A presidente do Supremo Tribunal Federal, ministra Cármen Lúcia, suspendeu, na madrugada desta segunda-feira (22), a posse da deputada Cristiane Brasil (PTB-RJ) como ministra do Trabalho. Ela analisou reclamação do Movimento dos Advogados Trabalhistas Independentes (Mati), que contestou decisão do Superior Tribunal de Justiça (STJ) autorizando a posse da deputada. A cerimônia estava prevista para esta segunda-feira de manhã.

No documento, o Mati, que reúne cerca de 300 advogados especializados em direito do trabalho, argumenta que a decisão do vice-presidente do STJ, ministro Humberto Martins, é inconstitucional, pois fere competência do STF. Na reclamação, os advogados reforçam o entendimento de que a eventual nomeação e posse da deputada como ministra do Trabalho representará afronta ao princípio da moralidade administrativa.

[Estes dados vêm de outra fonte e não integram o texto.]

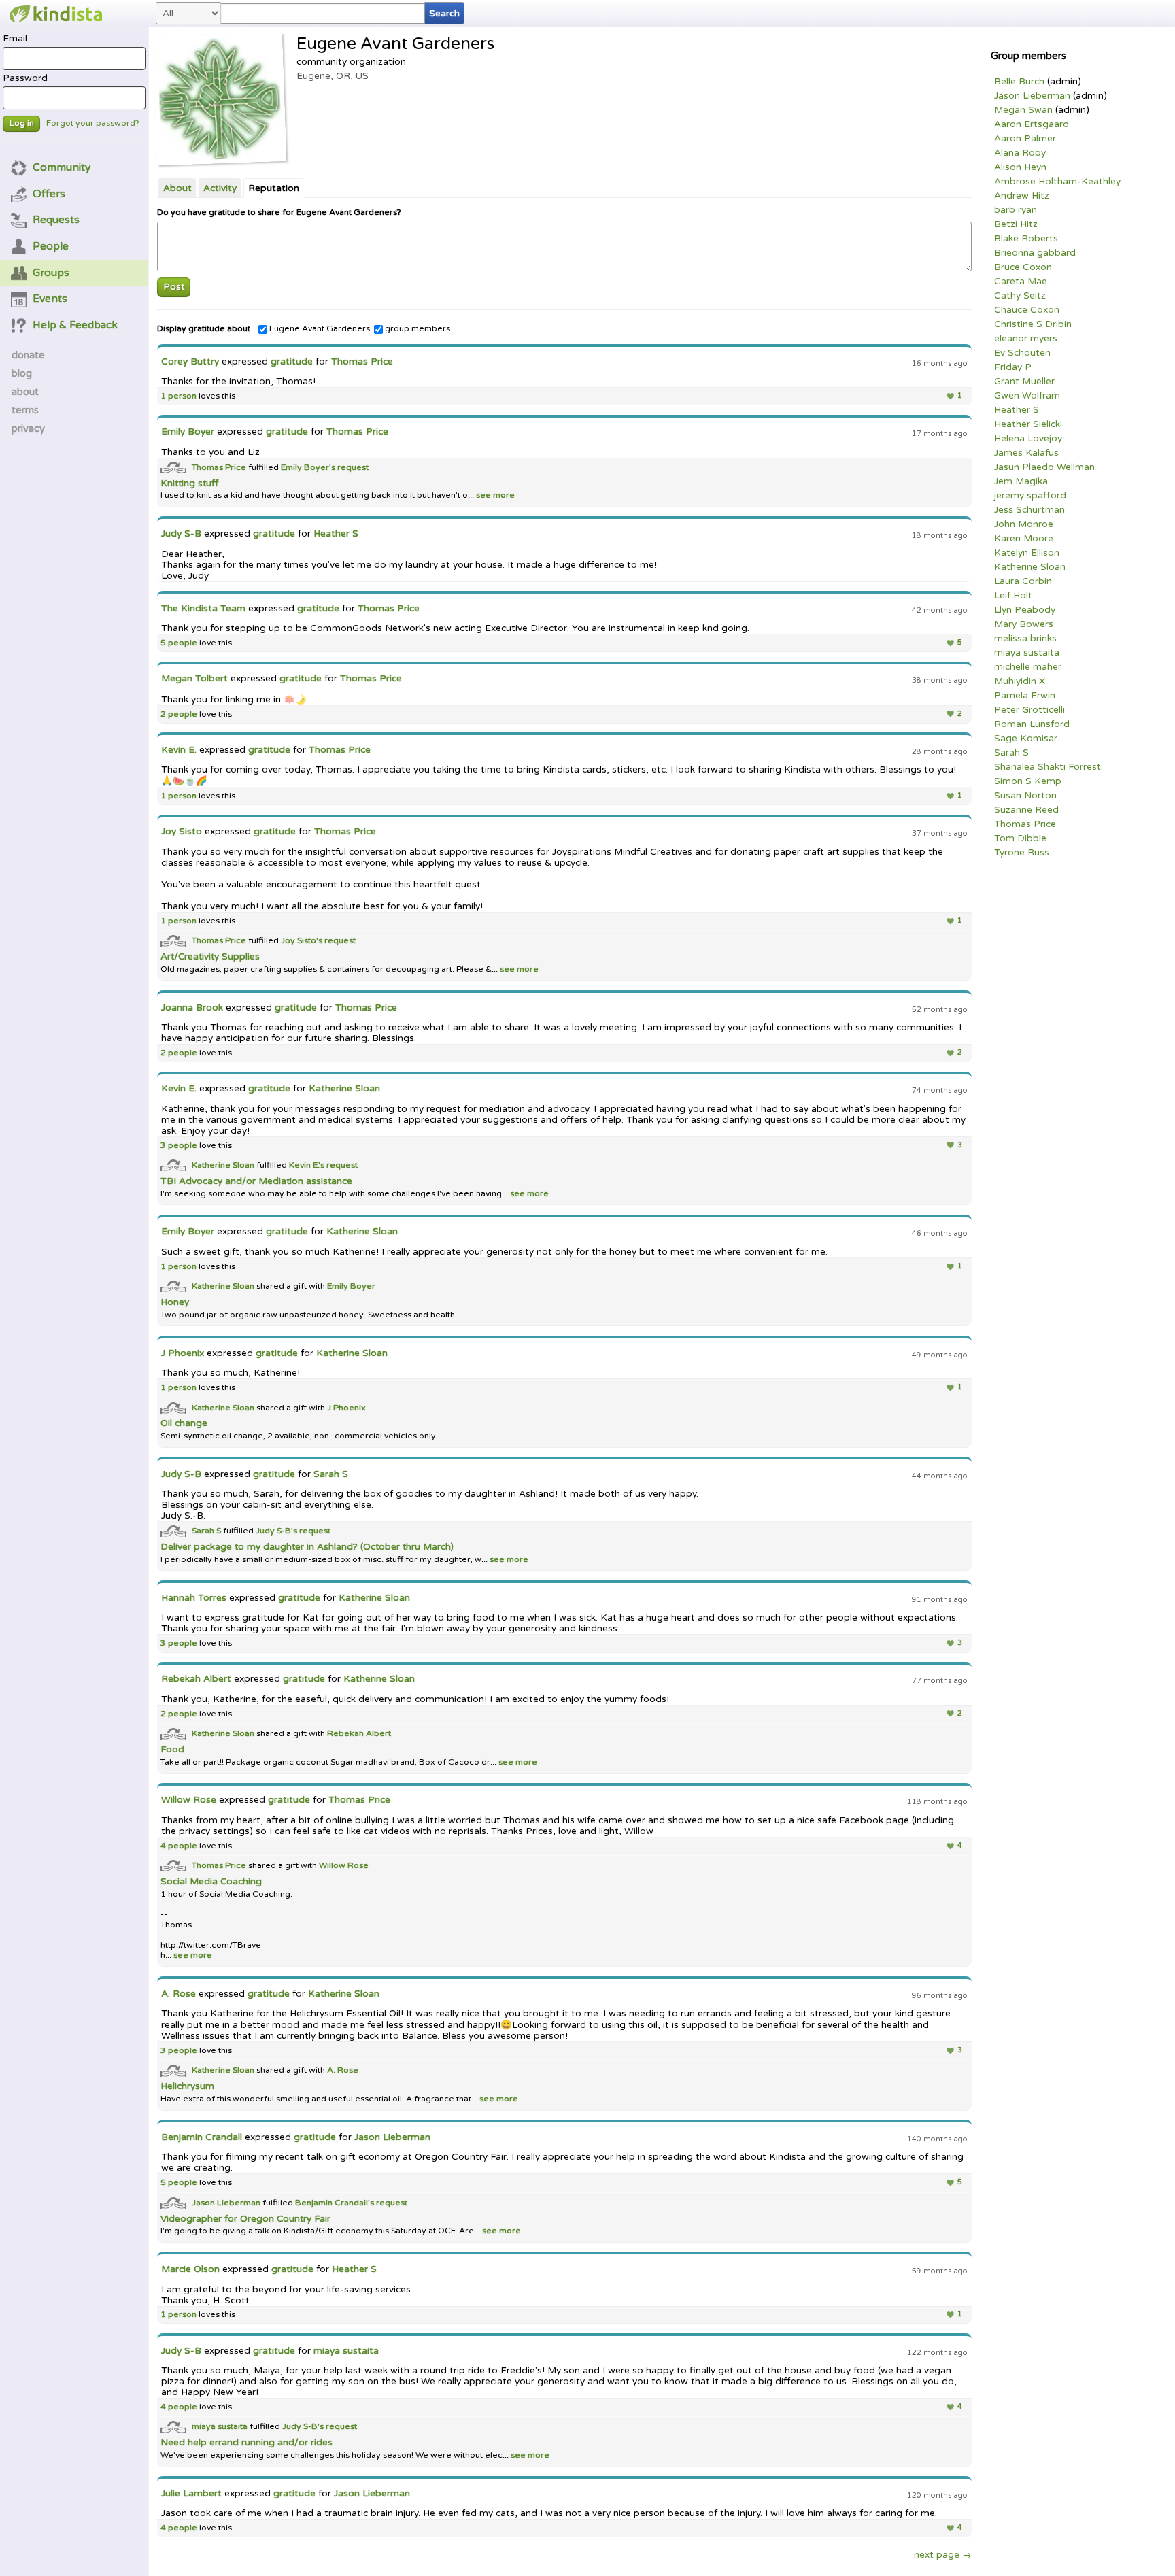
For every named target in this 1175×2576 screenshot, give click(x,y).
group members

Em trecho de sua decisão, a ministra Cármen Lúcia diz que "pelo exposto, com base no poder geral de cautela (caput do Artigo 297 do Código de Processo Civil) e nos princípios constitucionais da segurança jurídica e da efetividade da jurisdição, que seriam comprometidos com o ato de posse antes de se poder examinar a suspensão das decisões de primeira e de segunda instâncias que a impediam neste momento, defiro parcialmente a providência liminar para a suspensão do ato de posse até que, juntadas as informações, incluído o inteiro teor do ato reclamado, seja possível a análise dos pedidos formulados na presente reclamação, sem prejuízo de reexame desta decisão precária e urgente".

Entenda o caso
Cristiane Brasil foi anunciada pelo presidente Michel Temer ministra do Trabalho em 3 de janeiro, mas foi impedida de tomar posse por força de uma decisão liminar (provisória) do juiz Leonardo da Costa Couceiro, da 4ª Vara Federal de Niterói, proferida em 8 de janeiro. O magistrado acolheu os argumentos de três advogados que, em ação popular, questionaram se a deputada estaria moralmente apta a assumir o cargo após ter sido revelado pela imprensa que ela foi condenada pela Justiça do Trabalho a pagar mais de R$ 60 mil a um ex-motorista, em decorrência de irregularidades trabalhistas.

Contra a liminar, a Advocacia-Geral da União (AGU) e a defesa da parlamentar apresentaram agravos de instrumento. O Tribunal Regional Federal da 2ª Região (TRF2) negou, liminarmente, os pedidos da União e de Cristiane Brasil.

O que diz o governo
O ministro da Secretaria de Governo, Carlos Marun, disse nesta segunda-feira (22) que o governo vai buscar um "caminho jurídico" para garantir a posse da deputada Cristiane Brasil (PTB-RJ) como ministra do Trabalho. Questionado se considera equivocada a decisão de Carmen Lúcia, Marun evitou críticas e avaliou a decisão como “técnica” e que “não adentrou o mérito da questão”.

Cristiane Brasil foi indicada para chefiar o Ministério do Trabalho no âmbito das negociações pela aprovação da reforma da Previdência, em tramitação da Câmara dos Deputados desde o ano passado. Marun disse que o governo não vai desistir da reforma e reconheceu que "até que seria mais fácil" se o PTB indicasse outra pessoa para o cargo, mas explicou que a equipe governista optou, nesse momento, por lutar “pela preservação da prerrogativa da presidência da República” de nomear ministros de Estado.